> **What you will do**:
Only one span of the listing below is wanted: the lines from the one with "Task: Toggle the list panel view button" through the one with "Open the Search", reproduced exactly, both ends kept.

^^^^

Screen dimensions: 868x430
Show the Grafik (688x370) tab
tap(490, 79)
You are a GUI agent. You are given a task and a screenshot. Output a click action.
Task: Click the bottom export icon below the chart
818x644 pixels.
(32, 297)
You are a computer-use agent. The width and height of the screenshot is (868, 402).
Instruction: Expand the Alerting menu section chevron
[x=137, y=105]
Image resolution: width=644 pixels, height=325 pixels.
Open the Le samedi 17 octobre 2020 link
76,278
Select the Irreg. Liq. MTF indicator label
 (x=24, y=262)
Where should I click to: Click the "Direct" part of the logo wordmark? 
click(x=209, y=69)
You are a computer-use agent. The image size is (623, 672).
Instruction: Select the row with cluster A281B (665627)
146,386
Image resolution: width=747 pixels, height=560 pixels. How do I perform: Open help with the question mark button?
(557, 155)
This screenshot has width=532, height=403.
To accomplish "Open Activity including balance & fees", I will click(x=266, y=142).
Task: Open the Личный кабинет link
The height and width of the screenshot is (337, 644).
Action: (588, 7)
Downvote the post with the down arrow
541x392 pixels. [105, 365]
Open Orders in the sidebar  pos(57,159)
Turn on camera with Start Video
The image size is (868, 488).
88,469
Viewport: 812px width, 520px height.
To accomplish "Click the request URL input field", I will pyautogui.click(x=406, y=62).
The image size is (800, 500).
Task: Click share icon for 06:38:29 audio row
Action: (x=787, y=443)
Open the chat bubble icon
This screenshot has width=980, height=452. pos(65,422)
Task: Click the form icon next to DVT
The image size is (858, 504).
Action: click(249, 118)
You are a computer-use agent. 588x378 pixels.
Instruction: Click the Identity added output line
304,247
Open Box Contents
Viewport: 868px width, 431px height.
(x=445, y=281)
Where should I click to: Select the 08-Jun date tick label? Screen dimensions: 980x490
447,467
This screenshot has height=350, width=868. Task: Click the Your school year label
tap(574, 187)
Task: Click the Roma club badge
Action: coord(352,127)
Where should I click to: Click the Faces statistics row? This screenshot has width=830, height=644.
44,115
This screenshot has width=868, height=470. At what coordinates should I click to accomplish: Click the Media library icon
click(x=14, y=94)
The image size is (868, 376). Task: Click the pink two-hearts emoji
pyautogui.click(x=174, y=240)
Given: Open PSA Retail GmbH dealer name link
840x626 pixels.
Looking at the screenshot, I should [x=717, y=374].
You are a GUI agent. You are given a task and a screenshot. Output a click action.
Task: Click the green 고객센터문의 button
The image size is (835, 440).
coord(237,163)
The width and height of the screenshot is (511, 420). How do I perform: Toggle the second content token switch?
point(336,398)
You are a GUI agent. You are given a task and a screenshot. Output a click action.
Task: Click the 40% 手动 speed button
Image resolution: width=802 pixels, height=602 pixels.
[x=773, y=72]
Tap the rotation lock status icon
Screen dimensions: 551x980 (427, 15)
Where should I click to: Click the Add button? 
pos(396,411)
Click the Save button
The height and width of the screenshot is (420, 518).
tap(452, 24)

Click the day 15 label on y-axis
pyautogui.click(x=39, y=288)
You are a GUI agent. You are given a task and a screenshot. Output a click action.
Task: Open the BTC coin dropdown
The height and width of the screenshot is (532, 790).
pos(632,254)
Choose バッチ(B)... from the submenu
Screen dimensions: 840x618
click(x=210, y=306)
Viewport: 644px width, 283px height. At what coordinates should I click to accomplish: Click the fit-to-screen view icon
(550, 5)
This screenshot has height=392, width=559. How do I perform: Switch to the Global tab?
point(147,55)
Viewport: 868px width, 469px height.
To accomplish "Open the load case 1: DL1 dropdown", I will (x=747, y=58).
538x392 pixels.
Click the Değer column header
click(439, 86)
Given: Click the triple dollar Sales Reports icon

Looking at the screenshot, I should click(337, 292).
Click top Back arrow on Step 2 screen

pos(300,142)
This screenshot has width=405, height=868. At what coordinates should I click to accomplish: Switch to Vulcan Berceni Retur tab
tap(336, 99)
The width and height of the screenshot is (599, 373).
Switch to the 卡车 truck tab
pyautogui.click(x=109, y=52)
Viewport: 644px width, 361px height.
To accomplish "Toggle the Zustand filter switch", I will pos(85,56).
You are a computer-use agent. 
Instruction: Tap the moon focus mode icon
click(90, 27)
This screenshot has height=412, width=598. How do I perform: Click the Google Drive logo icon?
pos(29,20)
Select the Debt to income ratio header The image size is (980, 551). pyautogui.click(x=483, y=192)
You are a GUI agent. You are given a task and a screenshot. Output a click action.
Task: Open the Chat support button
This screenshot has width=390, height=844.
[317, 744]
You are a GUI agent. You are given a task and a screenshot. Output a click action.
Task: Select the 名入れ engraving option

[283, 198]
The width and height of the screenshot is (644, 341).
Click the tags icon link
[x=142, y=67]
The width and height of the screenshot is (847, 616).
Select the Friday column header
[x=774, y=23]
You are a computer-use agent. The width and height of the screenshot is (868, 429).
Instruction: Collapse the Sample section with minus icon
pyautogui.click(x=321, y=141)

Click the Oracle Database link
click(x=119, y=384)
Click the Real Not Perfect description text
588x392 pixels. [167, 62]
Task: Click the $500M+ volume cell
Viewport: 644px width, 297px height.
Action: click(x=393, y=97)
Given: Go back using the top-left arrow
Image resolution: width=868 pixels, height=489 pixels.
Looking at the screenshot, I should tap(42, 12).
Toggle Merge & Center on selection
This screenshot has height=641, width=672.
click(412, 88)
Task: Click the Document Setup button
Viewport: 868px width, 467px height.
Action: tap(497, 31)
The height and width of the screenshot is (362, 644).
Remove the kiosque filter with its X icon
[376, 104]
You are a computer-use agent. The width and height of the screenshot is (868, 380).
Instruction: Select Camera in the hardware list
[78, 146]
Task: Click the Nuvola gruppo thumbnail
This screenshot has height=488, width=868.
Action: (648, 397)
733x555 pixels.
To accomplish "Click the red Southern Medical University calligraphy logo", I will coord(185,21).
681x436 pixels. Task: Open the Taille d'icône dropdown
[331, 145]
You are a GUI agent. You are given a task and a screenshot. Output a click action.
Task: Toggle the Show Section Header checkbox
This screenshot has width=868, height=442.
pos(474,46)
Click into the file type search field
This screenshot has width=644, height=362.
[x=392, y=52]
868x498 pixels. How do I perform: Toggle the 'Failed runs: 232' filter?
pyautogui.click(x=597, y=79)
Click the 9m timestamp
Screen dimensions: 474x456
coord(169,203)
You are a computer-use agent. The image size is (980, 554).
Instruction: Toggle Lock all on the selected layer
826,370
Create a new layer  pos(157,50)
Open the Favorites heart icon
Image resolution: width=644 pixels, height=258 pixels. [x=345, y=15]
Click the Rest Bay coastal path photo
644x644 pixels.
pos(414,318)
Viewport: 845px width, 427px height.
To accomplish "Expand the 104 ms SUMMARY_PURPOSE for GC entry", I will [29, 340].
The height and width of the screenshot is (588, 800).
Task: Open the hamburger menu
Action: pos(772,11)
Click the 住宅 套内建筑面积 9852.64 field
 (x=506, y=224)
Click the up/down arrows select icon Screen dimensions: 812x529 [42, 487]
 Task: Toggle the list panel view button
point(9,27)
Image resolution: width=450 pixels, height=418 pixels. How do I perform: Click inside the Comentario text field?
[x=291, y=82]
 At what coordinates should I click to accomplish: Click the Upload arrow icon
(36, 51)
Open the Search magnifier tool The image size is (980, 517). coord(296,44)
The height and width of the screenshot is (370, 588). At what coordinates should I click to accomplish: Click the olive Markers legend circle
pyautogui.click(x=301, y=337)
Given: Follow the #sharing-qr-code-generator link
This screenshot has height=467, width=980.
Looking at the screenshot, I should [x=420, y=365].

^^^^

> **Solution**:
 Task: Toggle the list panel view button
point(9,27)
Image resolution: width=450 pixels, height=418 pixels. How do I perform: Click inside the Comentario text field?
[x=291, y=82]
 At what coordinates should I click to accomplish: Click the Upload arrow icon
(36, 51)
Open the Search magnifier tool The image size is (980, 517). coord(296,44)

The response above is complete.